Problem description:
Would you print every entry exactly as it appears?

Records for processing START

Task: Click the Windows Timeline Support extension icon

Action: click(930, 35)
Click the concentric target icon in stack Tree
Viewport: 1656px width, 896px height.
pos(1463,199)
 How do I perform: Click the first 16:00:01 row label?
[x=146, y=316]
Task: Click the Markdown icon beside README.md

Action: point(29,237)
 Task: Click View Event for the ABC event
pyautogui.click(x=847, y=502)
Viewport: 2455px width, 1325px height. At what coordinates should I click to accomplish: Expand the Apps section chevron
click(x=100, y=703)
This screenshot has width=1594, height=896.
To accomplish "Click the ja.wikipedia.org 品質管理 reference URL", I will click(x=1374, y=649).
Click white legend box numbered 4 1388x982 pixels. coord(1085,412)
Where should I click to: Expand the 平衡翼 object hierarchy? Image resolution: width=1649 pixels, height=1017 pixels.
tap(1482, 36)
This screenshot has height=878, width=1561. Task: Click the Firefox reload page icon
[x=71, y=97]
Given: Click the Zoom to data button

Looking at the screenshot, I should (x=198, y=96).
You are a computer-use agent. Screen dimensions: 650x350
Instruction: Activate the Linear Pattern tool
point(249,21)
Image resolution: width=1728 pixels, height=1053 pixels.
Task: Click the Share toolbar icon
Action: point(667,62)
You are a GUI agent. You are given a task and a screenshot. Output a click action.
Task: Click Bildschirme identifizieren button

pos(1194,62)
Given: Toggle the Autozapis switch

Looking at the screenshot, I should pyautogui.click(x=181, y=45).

Records for processing END

Answer section:
Task: Click the Windows Timeline Support extension icon

Action: click(930, 35)
Click the concentric target icon in stack Tree
Viewport: 1656px width, 896px height.
pos(1463,199)
 How do I perform: Click the first 16:00:01 row label?
[x=146, y=316]
Task: Click the Markdown icon beside README.md

Action: point(29,237)
 Task: Click View Event for the ABC event
pyautogui.click(x=847, y=502)
Viewport: 2455px width, 1325px height. At what coordinates should I click to accomplish: Expand the Apps section chevron
click(x=100, y=703)
This screenshot has width=1594, height=896.
To accomplish "Click the ja.wikipedia.org 品質管理 reference URL", I will click(x=1374, y=649).
Click white legend box numbered 4 1388x982 pixels. coord(1085,412)
Where should I click to: Expand the 平衡翼 object hierarchy? Image resolution: width=1649 pixels, height=1017 pixels.
tap(1482, 36)
This screenshot has height=878, width=1561. Task: Click the Firefox reload page icon
[x=71, y=97]
Given: Click the Zoom to data button

Looking at the screenshot, I should (x=198, y=96).
You are a computer-use agent. Screen dimensions: 650x350
Instruction: Activate the Linear Pattern tool
point(249,21)
Image resolution: width=1728 pixels, height=1053 pixels.
Task: Click the Share toolbar icon
Action: point(667,62)
You are a GUI agent. You are given a task and a screenshot. Output a click action.
Task: Click Bildschirme identifizieren button

pos(1194,62)
Given: Toggle the Autozapis switch

Looking at the screenshot, I should pyautogui.click(x=181, y=45).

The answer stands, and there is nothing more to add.